** begin Exercise input **

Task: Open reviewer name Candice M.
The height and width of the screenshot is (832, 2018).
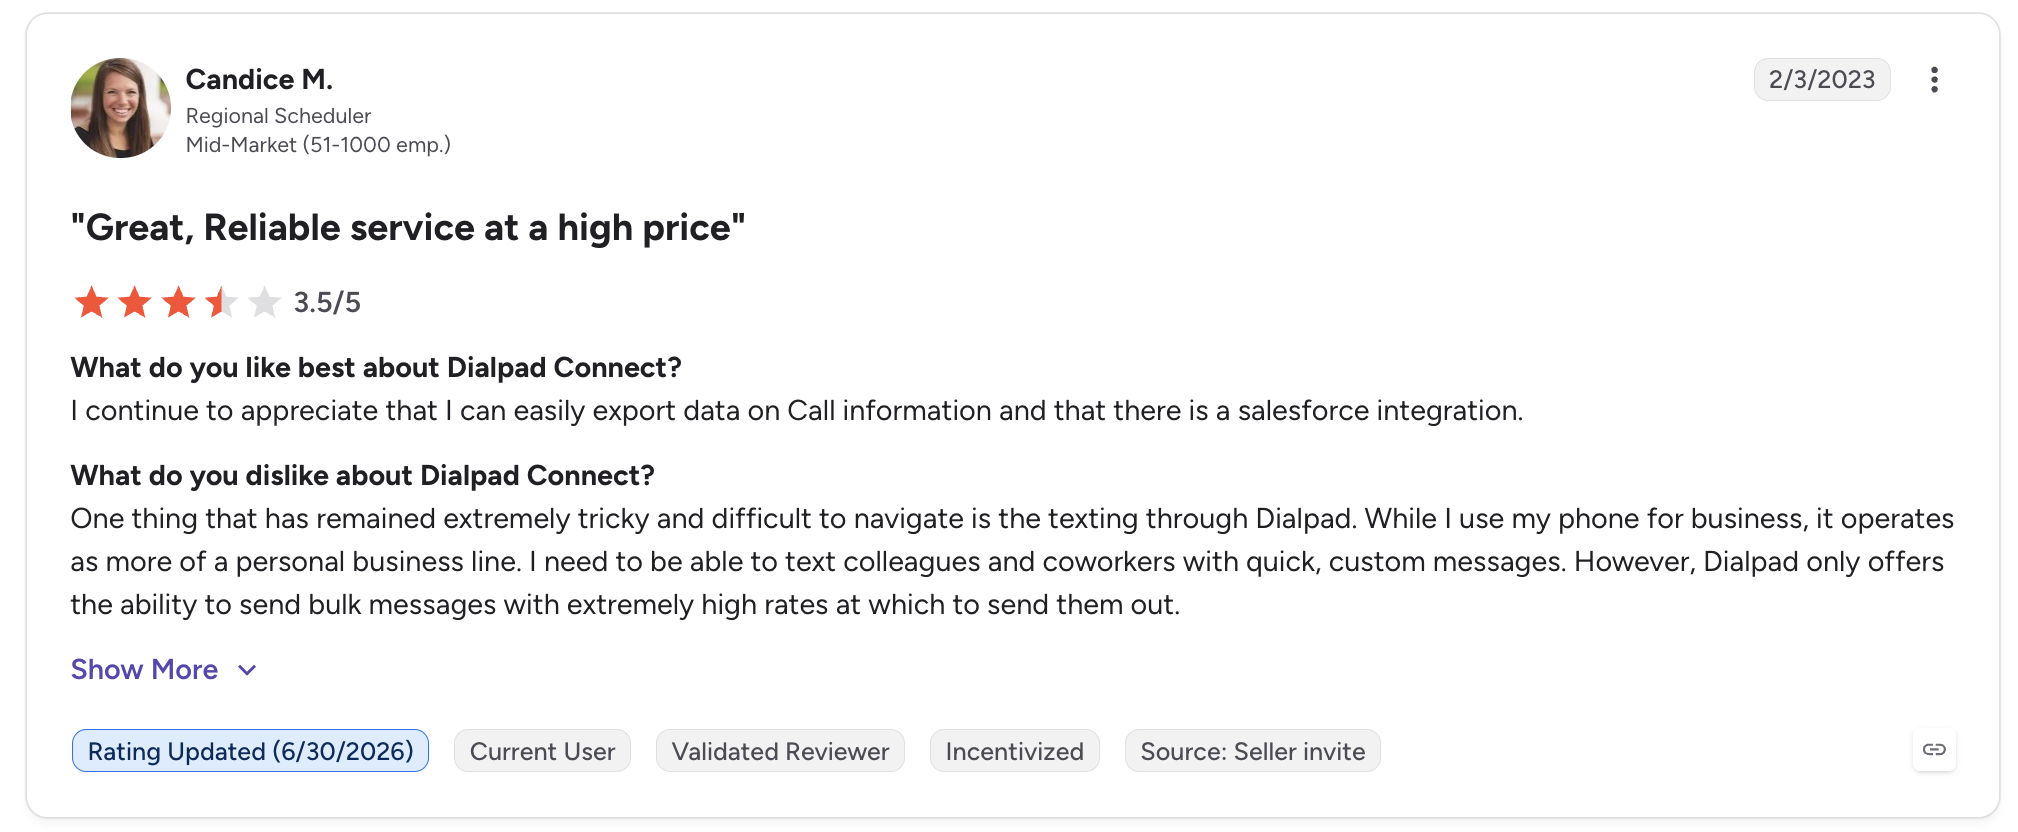Action: (x=259, y=79)
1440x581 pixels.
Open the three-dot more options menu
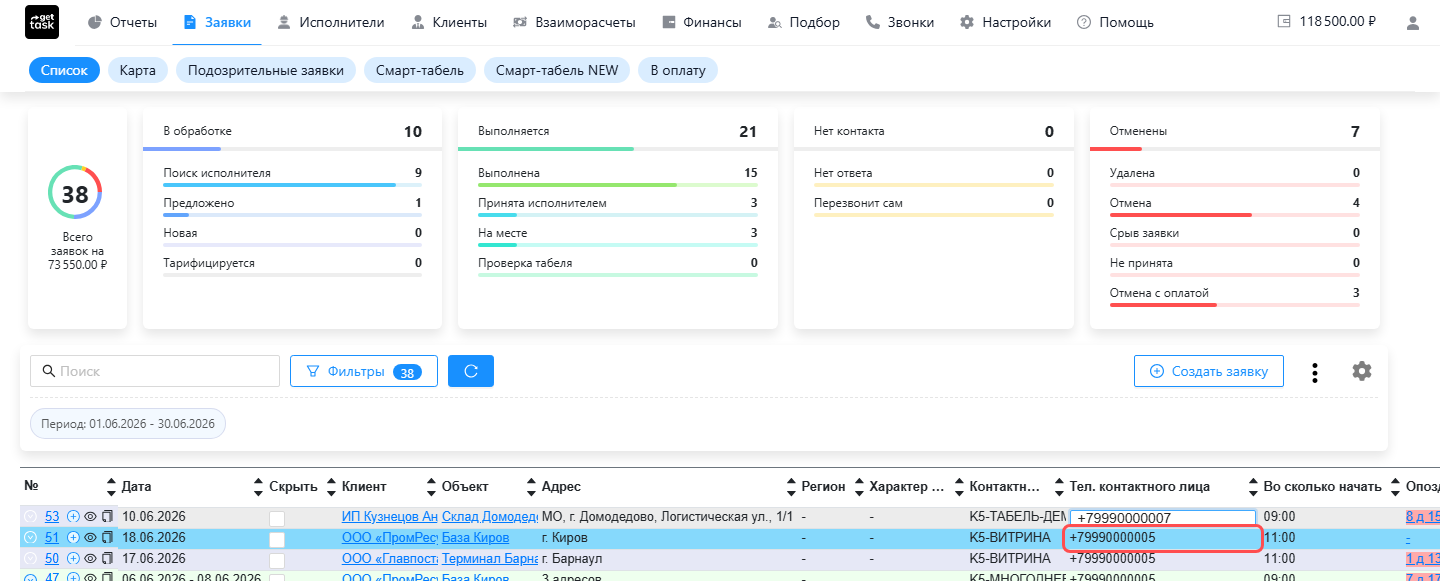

** end Exercise input **

__Problem to solve__:
Please quote each of the items above word for word, leaving out the pictures.

__Answer for the task__:
Task: Open reviewer name Candice M.
The height and width of the screenshot is (832, 2018).
Action: (x=259, y=79)
1440x581 pixels.
Open the three-dot more options menu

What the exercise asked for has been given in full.